Uma história anódina, com personagens cinzentos. Honestidade e lealdade convivendo com a mediocridade, incarnada no médico, sujeito deplorável: “Quero estar do lado que tenha mais possibilidades de vencer, pelo menos durante o período da minha vida. Não fique chocado. Pensa que sou um cínico, mas simplesmente não quero perder tempo”. (….) Costumo dizer que é como pregar para os convertidos. Não se pode corromper quem já está corrompido”. 

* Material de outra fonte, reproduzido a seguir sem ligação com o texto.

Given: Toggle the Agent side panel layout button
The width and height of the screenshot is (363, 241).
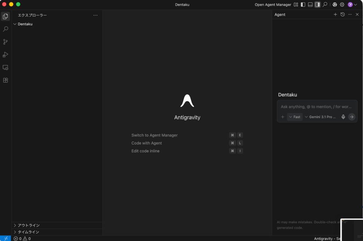Looking at the screenshot, I should coord(318,5).
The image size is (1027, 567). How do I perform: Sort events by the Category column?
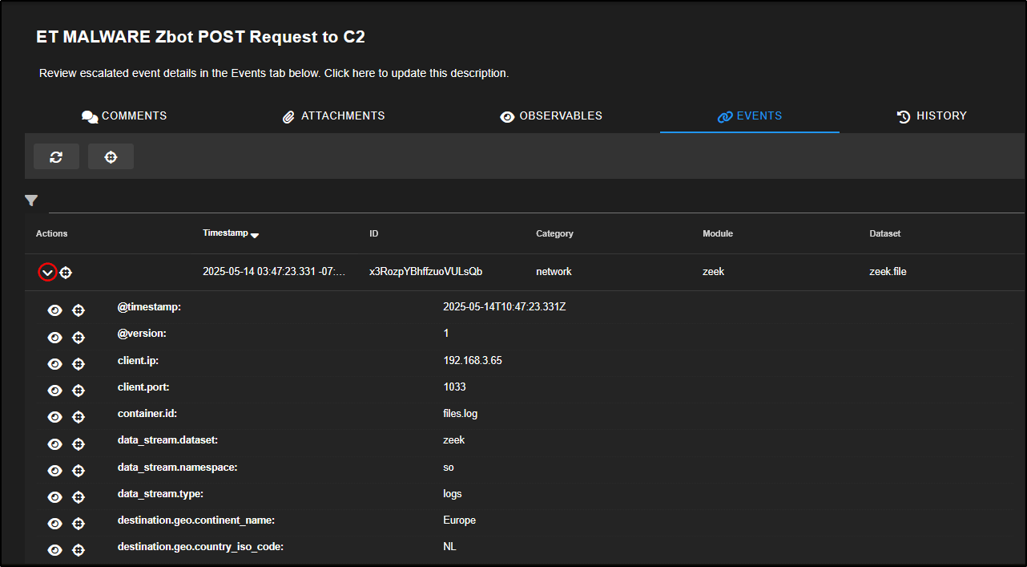point(554,233)
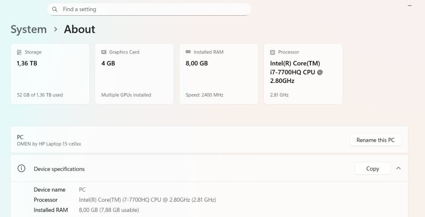
Task: Click the Storage drive icon
Action: coord(19,53)
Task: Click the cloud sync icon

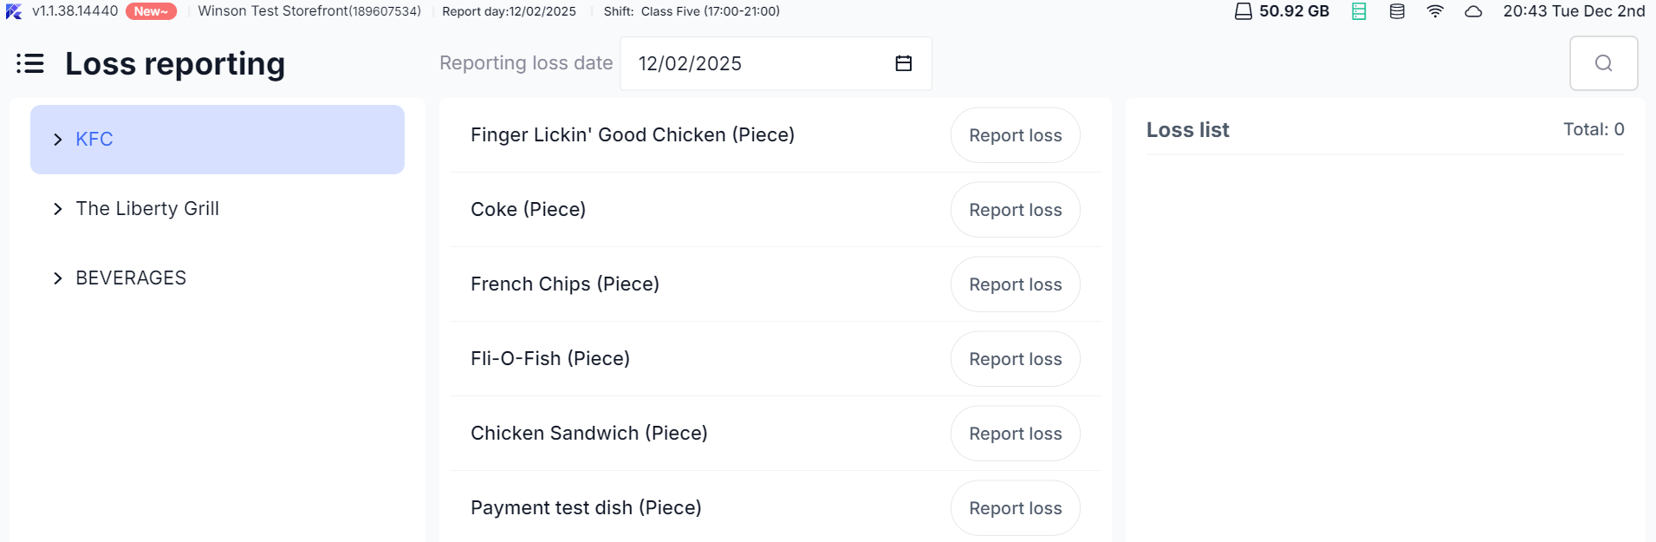Action: (x=1473, y=11)
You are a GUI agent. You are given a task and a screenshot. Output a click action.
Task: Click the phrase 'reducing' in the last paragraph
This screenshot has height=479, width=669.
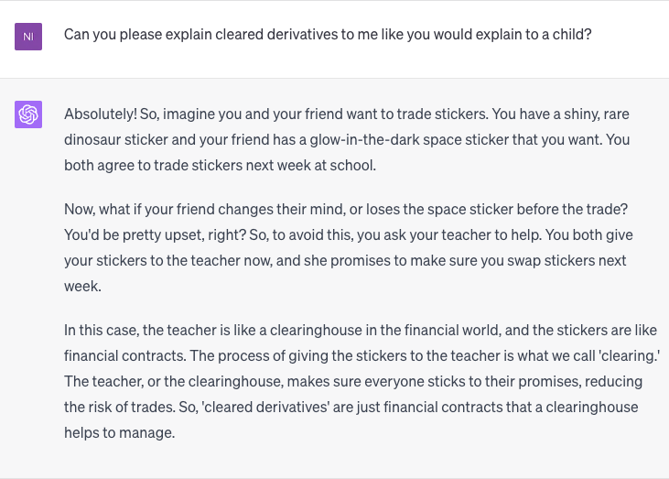613,381
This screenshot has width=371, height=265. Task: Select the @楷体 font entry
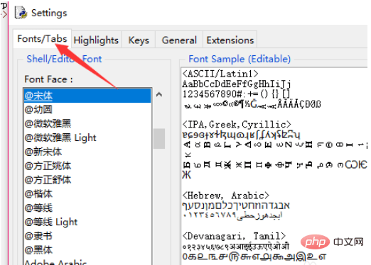click(x=87, y=193)
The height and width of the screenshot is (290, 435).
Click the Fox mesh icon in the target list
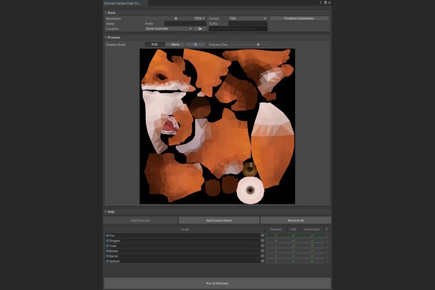pyautogui.click(x=108, y=235)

E no meio deste marasmo gris, a esperança que surge sempre do amor. Outra saudade permanente deste escritor peculiar e dividido. “Não se deve empregar um homem que odeia. Ele está sujeito a cometer enganos. O ódio é tão perigoso quanto o amor. E sou duplamente perigoso porque também estou apaixonado”. Afinal, não bastam as formas e os protocolos para viver bem, mas o coração apaixonado que Greene busca sem encontrar: “A cortesia podia ser uma barreira maior que um golpe direto. Não era com a cortesia que uma pessoa desejava viver, mas sim com o amor”. Onde fica o fator humano que eu imaginava procurar? Parece-me que no interior, na consciência de cada um, único cenário onde é possível juntar as crenças com a vida. O resto é teatro, pantomima, coisa “para inglês ver”, nunca melhor dito.